W. does the baking--I don't like to bother with those fussy kinds of things like measuring. Which is funny, since I pretty much make my living being anal.

We set powdered sugar and lemon slices out on the table and make a big deal when the Dutch pancake comes out of the oven puffed and brown. It's good.

These summer mornings sound ideal, and after devouring breakfast we load the baby and dog into the car for a trip to the creek and a morning swim. But we only have time for all this loveliness because babies don't take Sundays off. Believe me, pre-kid, our asses were in BED until at least 10 am.

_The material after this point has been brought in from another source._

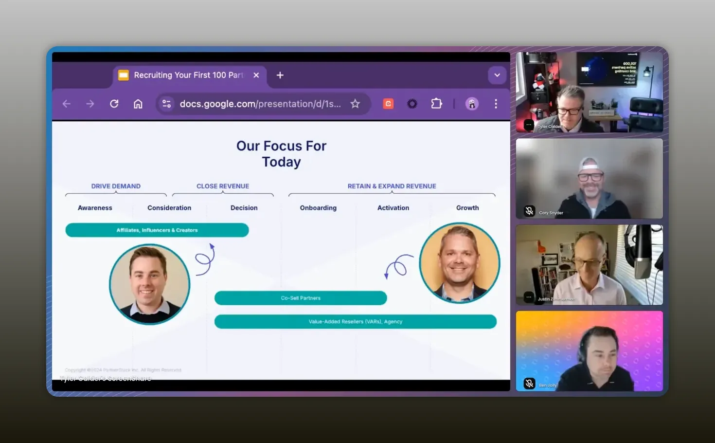Open Justin Zimmerman's tile options menu
The width and height of the screenshot is (715, 443).
[528, 297]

5:30 wake up call, anyone?

Peach & Blackberry Dutch Baby
(based on a November 2004 Gourmet recipe)

3 T. butter

1/2 c. milk
1/2 c. all-purpose flour
4 eggs
3 T. granulated sugar
1/2 t. vanilla
1/4 t. salt

1-2 peaches, each cut into 8 wedges (if you have very big or very juicy peaches, use1 or 1 1/2--the more fruit you use, the longer it cooks)
1 handful blackberries
Lemon wedges and powdered sugar for topping

Put butter in heavy 10-11 inch cast-iron skillet and put in middle rack of oven. Turn oven to 450°F.

While butter melts, put milk, flour, eggs, vanilla, and salt in blender.

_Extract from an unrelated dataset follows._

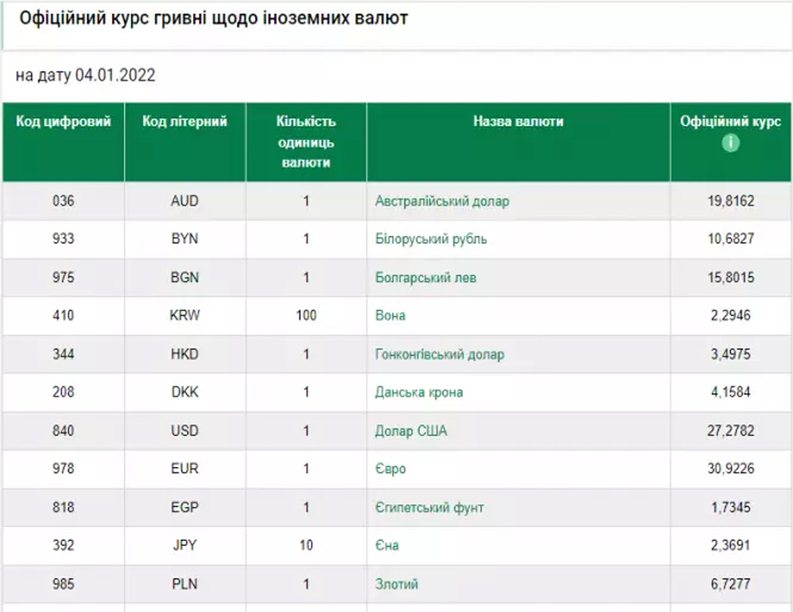Image resolution: width=793 pixels, height=612 pixels.
Task: Open the Австралійський долар currency link
Action: 442,201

When butter has just melted in preheating oven, remove skillet. Swirl butter around skillet and pour excess into blender. Blend well.

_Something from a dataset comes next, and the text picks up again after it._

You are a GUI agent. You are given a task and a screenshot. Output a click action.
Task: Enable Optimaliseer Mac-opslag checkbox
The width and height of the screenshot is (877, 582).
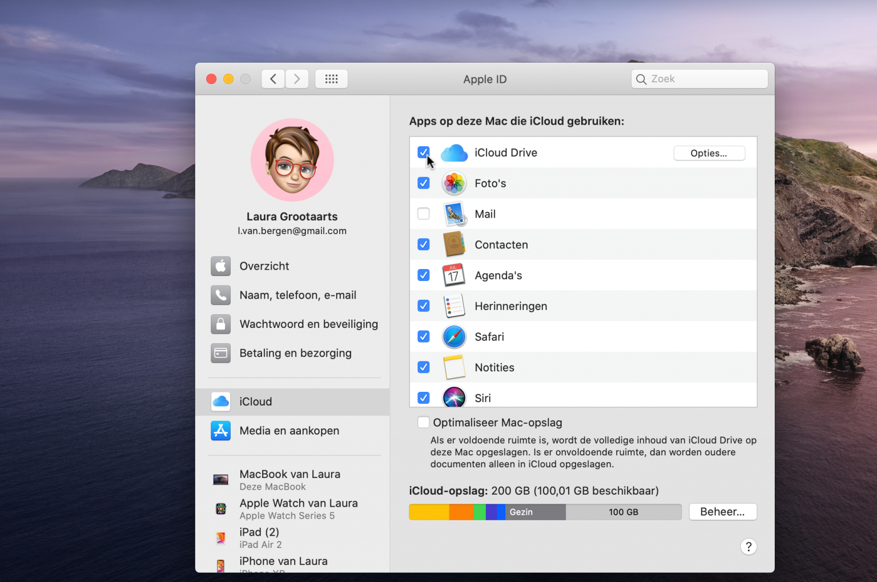pyautogui.click(x=424, y=423)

Arrange fruit in buttered skillet and slowly pour batter on top. Put into the oven and baked until puffed and golden, about 20 minutes.

Cut and serve right away. It will sink pretty much right away--don't worry about it. We're not making souffles here. Squeeze lemon on top of each slice and dust with confectioners sugar.
We switch out fruit based on the season--sauteed apples, as in the original recipe, or pears, or strawberries...

Tuesday, July 29, 2008

Simple Blackberry Ice Cream


Blackberries: Part 1

They are seedy, messy, and small. And I am obsessed.

Stained fingertips and baby fists. Scratched forearms. Precious hours exchanged for a paltry pint or so. But there is something about setting off down the dusty lane that runs by our house and competing with the blue jays, squirrels, crows, and deer for our share of our neighbor’s wild blackberries.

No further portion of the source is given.